Multi Node Issue

I am attempting to setup RockNSM in multinode, I have follow the directions on the site and also have made the change to the file noted here: https://github.com/rocknsm/rock/issues/447 but I keep running into the same issues, where it continues to check to see if the cluster is green and uses all 300 attempts and never comes up. No other errors are showing that I can see.

I am testing this within VMWare with 3 nodes all on the same subnet.

My set up will eventually be a little bit different. I have a need for sensors outside of my network and on different network, that push data back to a master node that would receive the data from the sensors and place it into elastic for users to log into and view through Kibana. Connectivity to the remote networks is not an issue. Has any one tried this, or done it successfully?

Thanks

@gmahns thanks for posting. Incidentally I ran into this same issue yesterday and working on getting the fix pushed up in an update (will be 2.4.2-1905).

As for the setup, I was thinking about this and there’s some architecture decisions that will drive how it all works.

  1. Are the sensors remote (like different data centers)?
  2. Do you have sensors on different isolated networks?
  3. Should users on the remote networks be able to access their data locally or only through the central data store?

The default documentation doesn’t handle the case where you have distinct sensor nodes, but rather having multiple sensors in the same datacenter. That said, it should just be a tweak of the inventory with an additional group for each site. That group can override a couple variables that should make this all work.

Choose your own adventure. Lemme know what that architecture looks like and we can smooth this out. The updated ISO should drop today.

@decode Thanks for your response and glad it wasnt just me!

To answer your question about architecture the sensors are remote on different networks, those report back to the master server where all the data resides.
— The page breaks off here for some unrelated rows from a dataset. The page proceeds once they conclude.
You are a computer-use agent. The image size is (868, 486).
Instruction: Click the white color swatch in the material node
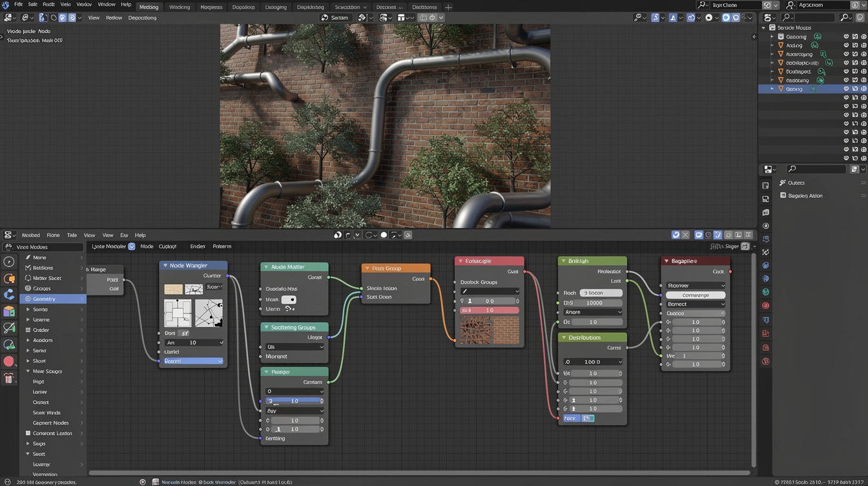point(289,299)

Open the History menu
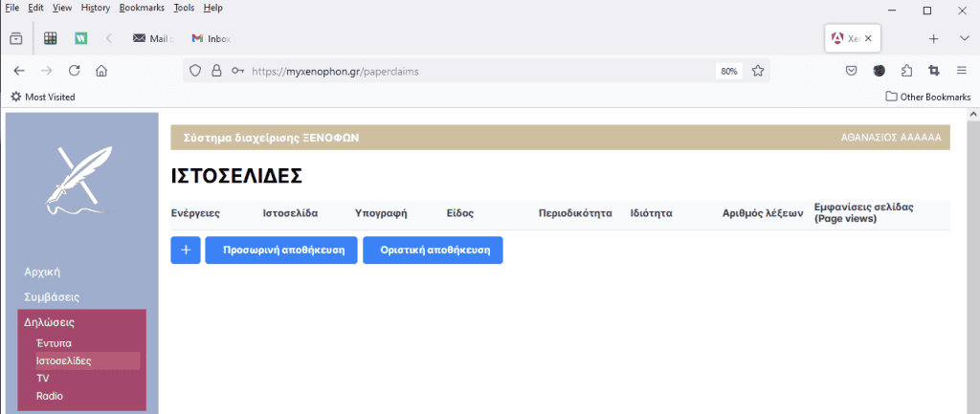tap(96, 8)
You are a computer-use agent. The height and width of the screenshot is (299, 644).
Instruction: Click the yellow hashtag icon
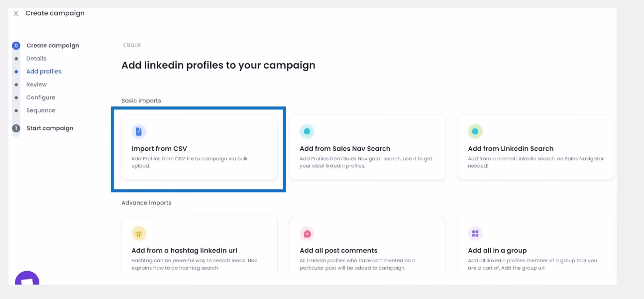tap(139, 234)
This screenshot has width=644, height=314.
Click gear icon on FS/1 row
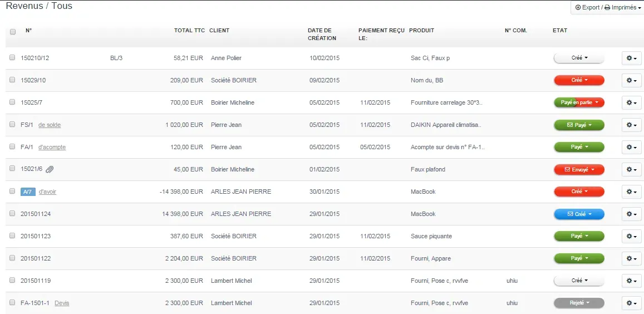point(631,125)
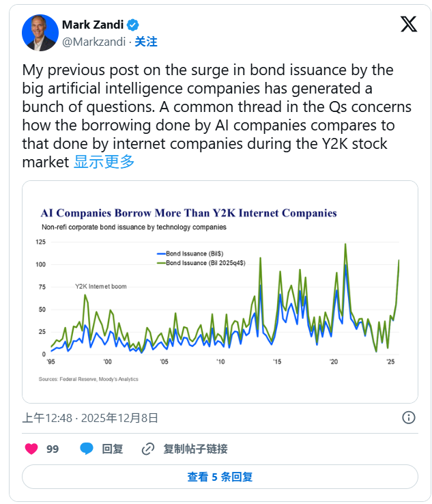Click the 回复 reply label
This screenshot has width=432, height=504.
click(x=113, y=449)
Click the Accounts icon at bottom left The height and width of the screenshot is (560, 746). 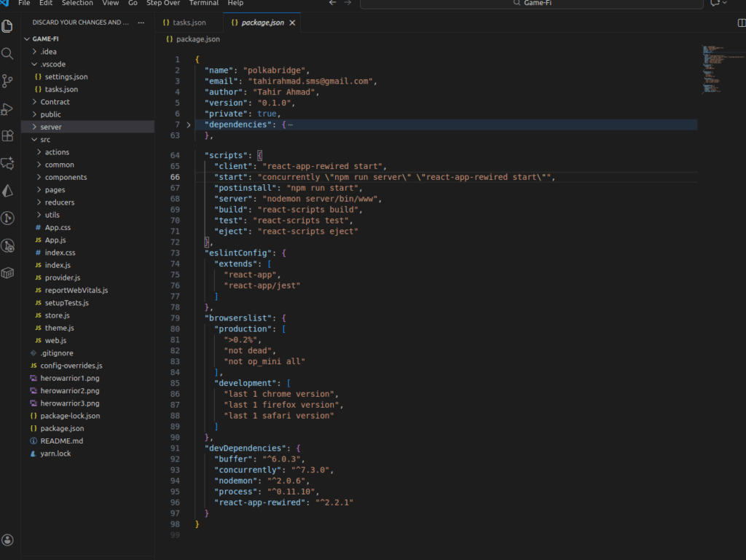[8, 540]
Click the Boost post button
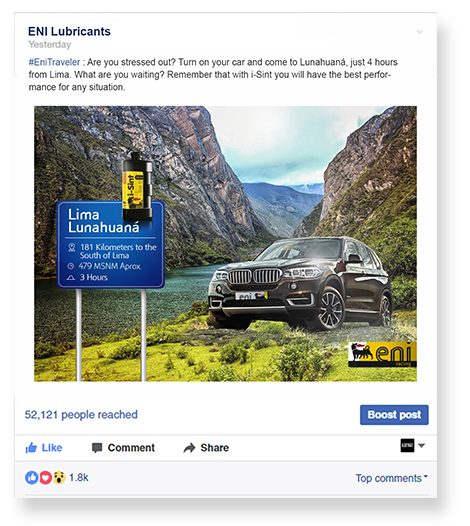The width and height of the screenshot is (470, 526). pos(394,415)
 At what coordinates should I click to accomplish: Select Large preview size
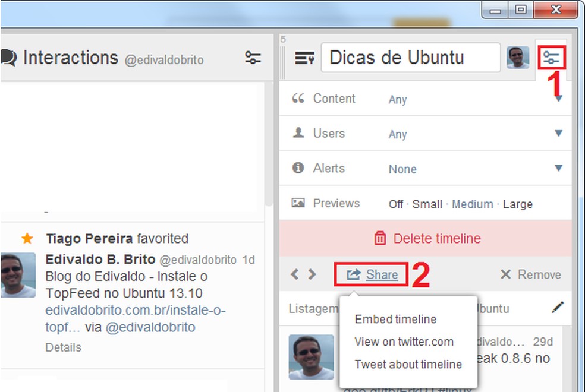517,204
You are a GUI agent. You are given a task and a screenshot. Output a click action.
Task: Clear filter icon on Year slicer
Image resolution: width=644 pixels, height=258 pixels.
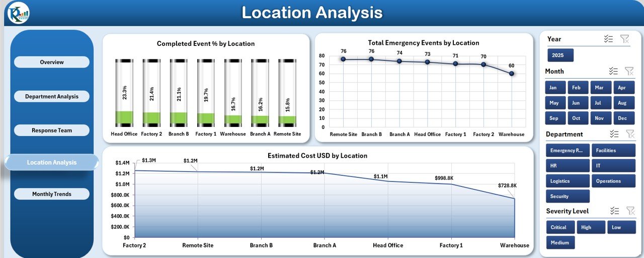(x=624, y=39)
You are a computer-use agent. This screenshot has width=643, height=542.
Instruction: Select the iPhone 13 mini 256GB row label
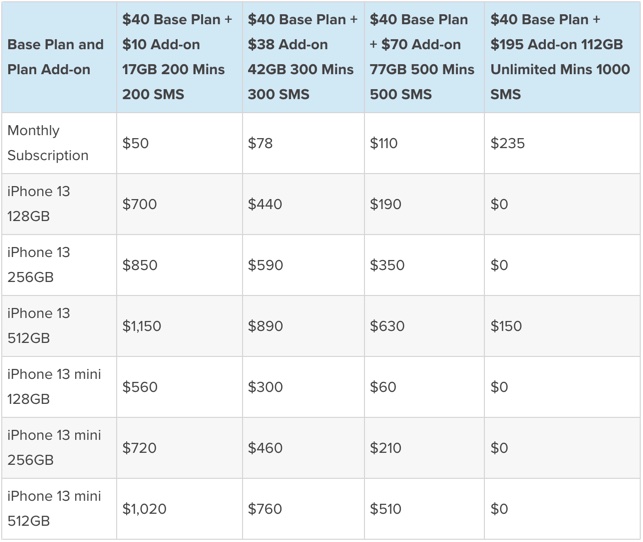click(54, 447)
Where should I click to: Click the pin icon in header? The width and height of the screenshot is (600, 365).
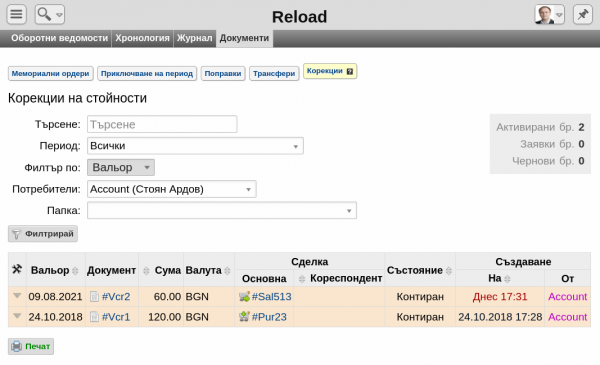(x=582, y=15)
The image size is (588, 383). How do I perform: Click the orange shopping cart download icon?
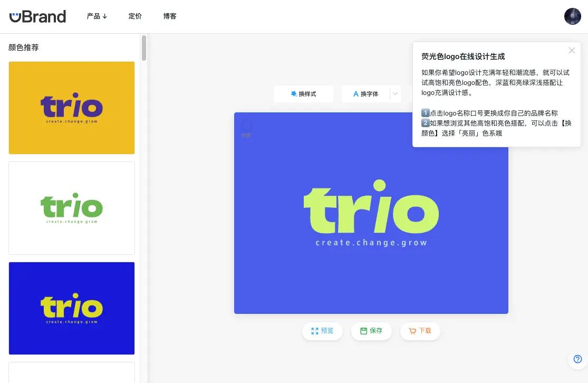412,331
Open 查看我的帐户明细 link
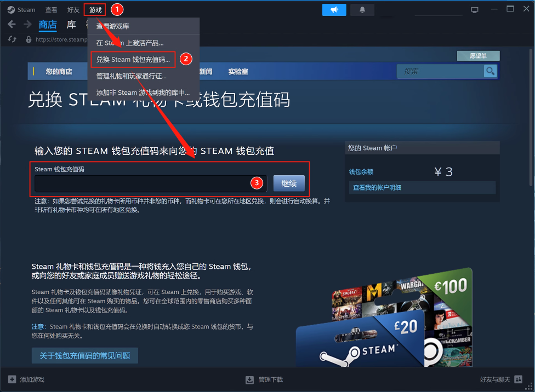535x392 pixels. tap(377, 188)
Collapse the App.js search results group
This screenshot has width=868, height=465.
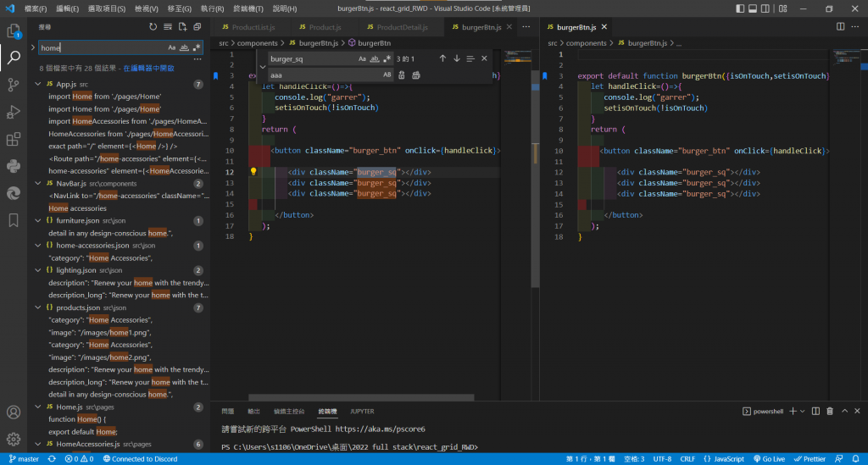coord(38,85)
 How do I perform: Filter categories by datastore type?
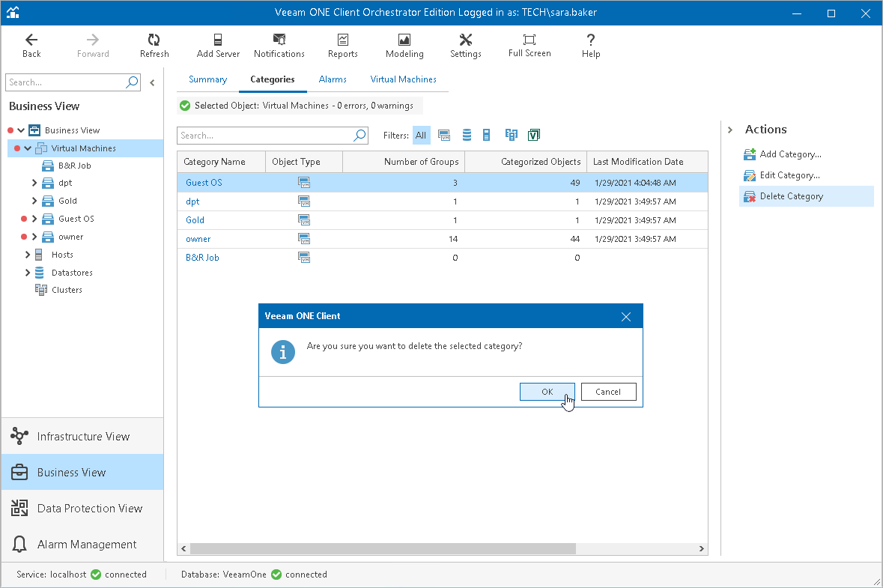point(467,136)
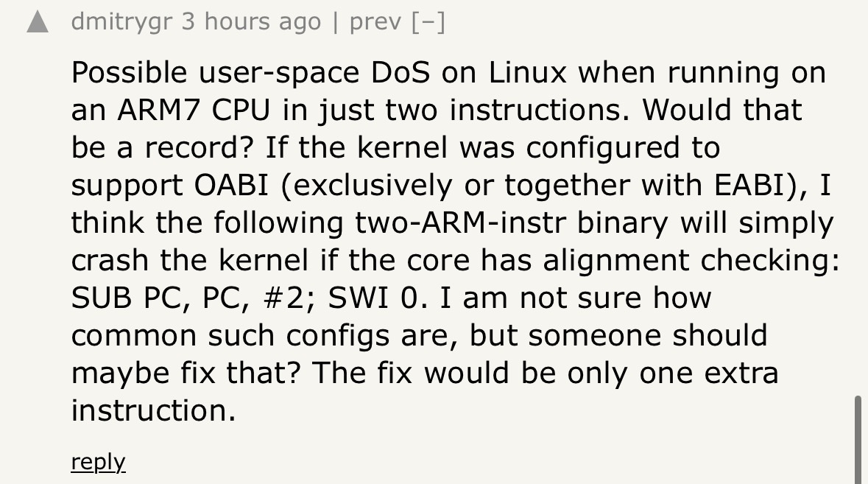Upvote dmitrygr's comment with the triangle
Image resolution: width=868 pixels, height=484 pixels.
tap(38, 23)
Users should not be able to access the sensors, only admins for updates and configs. Local users can log in locally here to view the data that is collected.

Thanks for you and everyone else’s work on this project, cant wait to try out the new ISO!

Hi dcode,

Has this issue been fixed? I’m using rocknsm-2.4.2-1905 but still getting the same problem. Cluster is not green after 300 attempts.

Thank you.

what does your /etc/elasticsearch/elasticsearch.yml file look like? I have ran into issues in the past where this needed some adjusting for multinode setups. Usually I am looking at the section containing:

discovery.zen.ping.unicast.hosts: ["es1.node.lan","es2.node.lan", "es3.node.lan"]

Hi koelslaw,

I did a fresh install and started multi node deployment without much changes to the configuration. My elasticsearch.yml does not have the discovery.zen.ping.unicast.hosts. Instead, it has the following:

discovery.seed_hosts:
  - es1.node.lan
  - es2.node.lan
  - es3.node.lan
cluster.initial_master_nodes:
  - es1.node.lan
  - es2.node.lan
  - es3.node.lan

Anyway, I added in your line and was presented with a different error:

TASK [elasticsearch : Disable cluster shard allocation] ************************
fatal: [es1.node.lan]: FAILED! => {"msg": "The conditional check 'result.json.acknowledged | bool' failed. The error was: error while evaluating conditional (result.json.acknowledged | bool): 'dict object' has no attribute 'json'"}

Btw, is there a more comprehensive documentation on how to get multi node deployment working from a fresh installation? eg: What else need to be changed that is not mentioned in https://docs.rocknsm.io/deploy/multi-node/ ?

Thank you.

Here is a rough draft of the multi node deployment that I have used elsewhere.

So you can do this online also but for the sake of giving to a few options I included how to do this offline. Choose your own adventure. Either way will work. So…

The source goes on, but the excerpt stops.